ENTRIES PROVIDED section start

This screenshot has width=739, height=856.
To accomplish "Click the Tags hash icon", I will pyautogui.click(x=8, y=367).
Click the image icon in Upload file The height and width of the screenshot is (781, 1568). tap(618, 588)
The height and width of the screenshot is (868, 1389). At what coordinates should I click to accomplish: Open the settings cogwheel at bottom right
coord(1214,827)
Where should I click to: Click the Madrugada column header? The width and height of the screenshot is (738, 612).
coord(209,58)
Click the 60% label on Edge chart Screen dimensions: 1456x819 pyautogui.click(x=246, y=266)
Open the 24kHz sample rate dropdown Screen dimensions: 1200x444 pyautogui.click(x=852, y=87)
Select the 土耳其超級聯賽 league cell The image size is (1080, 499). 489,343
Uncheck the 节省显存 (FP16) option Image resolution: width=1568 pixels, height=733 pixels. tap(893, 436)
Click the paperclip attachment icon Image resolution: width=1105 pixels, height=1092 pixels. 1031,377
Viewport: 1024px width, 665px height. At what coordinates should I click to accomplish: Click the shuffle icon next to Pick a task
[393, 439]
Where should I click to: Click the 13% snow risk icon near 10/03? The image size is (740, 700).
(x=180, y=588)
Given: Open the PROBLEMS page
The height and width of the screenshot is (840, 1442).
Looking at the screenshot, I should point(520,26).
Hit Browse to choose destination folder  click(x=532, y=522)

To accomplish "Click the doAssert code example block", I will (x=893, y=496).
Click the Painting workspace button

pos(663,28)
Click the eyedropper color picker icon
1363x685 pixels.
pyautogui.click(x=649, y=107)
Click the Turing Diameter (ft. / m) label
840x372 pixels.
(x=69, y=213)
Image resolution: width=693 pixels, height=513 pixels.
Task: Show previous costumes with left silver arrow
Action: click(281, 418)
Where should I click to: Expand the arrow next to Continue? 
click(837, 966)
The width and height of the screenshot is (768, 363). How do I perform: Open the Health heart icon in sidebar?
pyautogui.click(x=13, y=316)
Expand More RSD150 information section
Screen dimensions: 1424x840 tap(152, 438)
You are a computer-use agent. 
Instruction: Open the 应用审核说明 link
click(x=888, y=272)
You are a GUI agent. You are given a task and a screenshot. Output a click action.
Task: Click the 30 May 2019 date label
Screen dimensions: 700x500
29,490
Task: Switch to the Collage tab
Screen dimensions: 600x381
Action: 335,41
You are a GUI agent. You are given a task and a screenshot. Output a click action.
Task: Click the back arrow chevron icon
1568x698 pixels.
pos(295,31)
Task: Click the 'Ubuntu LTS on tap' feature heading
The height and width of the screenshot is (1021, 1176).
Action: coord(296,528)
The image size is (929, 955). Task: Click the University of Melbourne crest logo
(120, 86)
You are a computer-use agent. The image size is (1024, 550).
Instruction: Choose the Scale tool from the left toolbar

ENTRIES PROVIDED section end

### WHAT YOU SHOULD DO
Copy all the records above exactly, missing none.

### ANSWER FOR THIS EXERCISE
This screenshot has width=739, height=856.
To accomplish "Click the Tags hash icon", I will pyautogui.click(x=8, y=367).
Click the image icon in Upload file The height and width of the screenshot is (781, 1568). tap(618, 588)
The height and width of the screenshot is (868, 1389). At what coordinates should I click to accomplish: Open the settings cogwheel at bottom right
coord(1214,827)
Where should I click to: Click the Madrugada column header? The width and height of the screenshot is (738, 612).
coord(209,58)
Click the 60% label on Edge chart Screen dimensions: 1456x819 pyautogui.click(x=246, y=266)
Open the 24kHz sample rate dropdown Screen dimensions: 1200x444 pyautogui.click(x=852, y=87)
Select the 土耳其超級聯賽 league cell The image size is (1080, 499). 489,343
Uncheck the 节省显存 (FP16) option Image resolution: width=1568 pixels, height=733 pixels. tap(893, 436)
Click the paperclip attachment icon Image resolution: width=1105 pixels, height=1092 pixels. 1031,377
Viewport: 1024px width, 665px height. At what coordinates should I click to accomplish: Click the shuffle icon next to Pick a task
[393, 439]
Where should I click to: Click the 13% snow risk icon near 10/03? The image size is (740, 700).
(x=180, y=588)
Given: Open the PROBLEMS page
The height and width of the screenshot is (840, 1442).
Looking at the screenshot, I should point(520,26).
Hit Browse to choose destination folder  click(x=532, y=522)

To accomplish "Click the doAssert code example block", I will (x=893, y=496).
Click the Painting workspace button

pos(663,28)
Click the eyedropper color picker icon
1363x685 pixels.
pyautogui.click(x=649, y=107)
Click the Turing Diameter (ft. / m) label
840x372 pixels.
(x=69, y=213)
Image resolution: width=693 pixels, height=513 pixels.
Task: Show previous costumes with left silver arrow
Action: click(281, 418)
Where should I click to: Expand the arrow next to Continue? 
click(837, 966)
The width and height of the screenshot is (768, 363). How do I perform: Open the Health heart icon in sidebar?
pyautogui.click(x=13, y=316)
Expand More RSD150 information section
Screen dimensions: 1424x840 tap(152, 438)
You are a computer-use agent. 
Instruction: Open the 应用审核说明 link
click(x=888, y=272)
You are a GUI agent. You are given a task and a screenshot. Output a click action.
Task: Click the 30 May 2019 date label
Screen dimensions: 700x500
29,490
Task: Switch to the Collage tab
Screen dimensions: 600x381
Action: 335,41
You are a GUI agent. You are given a task and a screenshot. Output a click action.
Task: Click the back arrow chevron icon
1568x698 pixels.
pos(295,31)
Task: Click the 'Ubuntu LTS on tap' feature heading
The height and width of the screenshot is (1021, 1176).
Action: coord(296,528)
The image size is (929, 955). Task: Click the University of Melbourne crest logo
(120, 86)
You are a computer-use agent. The image size is (1024, 550).
Instruction: Choose the Scale tool from the left toolbar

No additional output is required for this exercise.